Protocol of the Session on July 19, 2001

Meine Damen und Herren! Ich eröffne die 8. Sitzung des 13. Landtags von Baden-Württemberg und begrüße Sie.

Urlaub für heute habe ich Herrn Abg. Käppeler erteilt.

Wir treten in die Tagesordnung ein.

Ich rufe Punkt 1 der Tagesordnung auf:

Aktuelle Debatte – Auswirkungen der Vorschläge der Unabhängigen Kommission „Zuwanderung“ auf die Politik in Baden-Württemberg – beantragt von der Fraktion der FDP/DVP

Das Präsidium hat die üblichen Redezeiten festgelegt: 50 Minuten Gesamtdauer ohne Anrechnung der Redezeit der Regierung, fünf Minuten für die einleitenden Erklärungen und fünf Minuten für die Redner der zweiten Runde.

--------

Arbeitsauftrag 1 =>
Zeig jede Zeile unten, in der das Wort "Task" vorkommt. Groß- und Kleinschreibung zählt.
Die Zeilen darunter haben mit dem Protokoll nichts zu tun.

Datenauszüge =>
--------

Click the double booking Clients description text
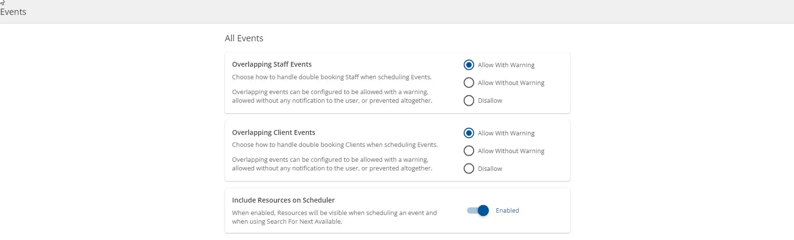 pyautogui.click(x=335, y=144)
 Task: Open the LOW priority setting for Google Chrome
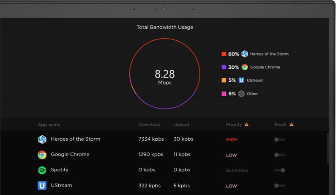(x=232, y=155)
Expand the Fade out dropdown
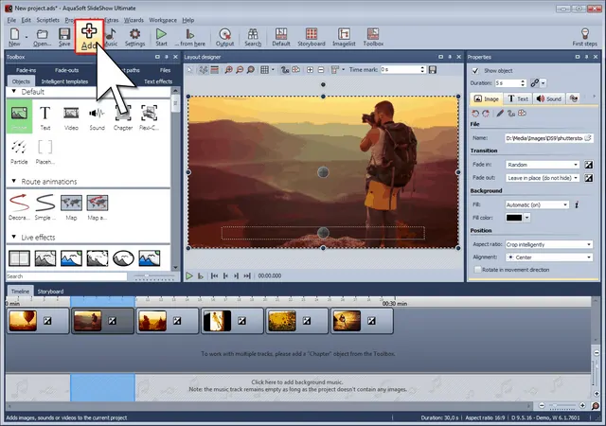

--------

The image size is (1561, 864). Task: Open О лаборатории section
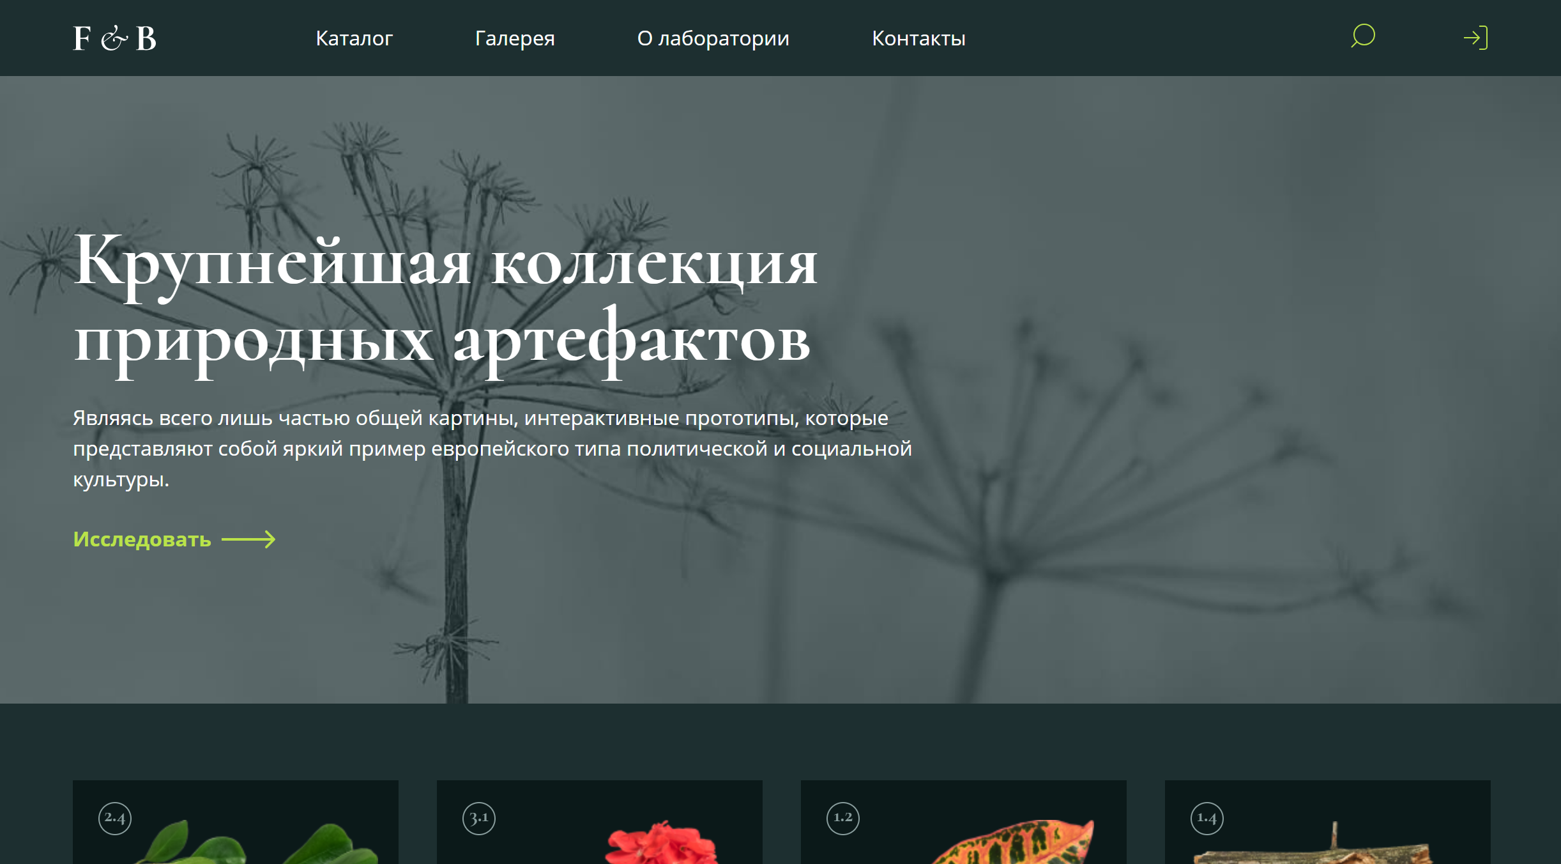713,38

--------

Arbeitsauftrag 2 =>
Wiederhol aus dem Protokoll wortgetreu den Teil, der mit den Worten "Meine Damen und" beginnt; hör nach "Abg. Käppeler erteilt." auf.

Ausgearbeitete Lösung 1 =>
 Task: Open the LOW priority setting for Google Chrome
The image size is (1561, 864). Task: Open О лаборатории section

Ausgearbeitete Lösung 2 =>
Meine Damen und Herren! Ich eröffne die 8. Sitzung des 13. Landtags von Baden-Württemberg und begrüße Sie.

Urlaub für heute habe ich Herrn Abg. Käppeler erteilt.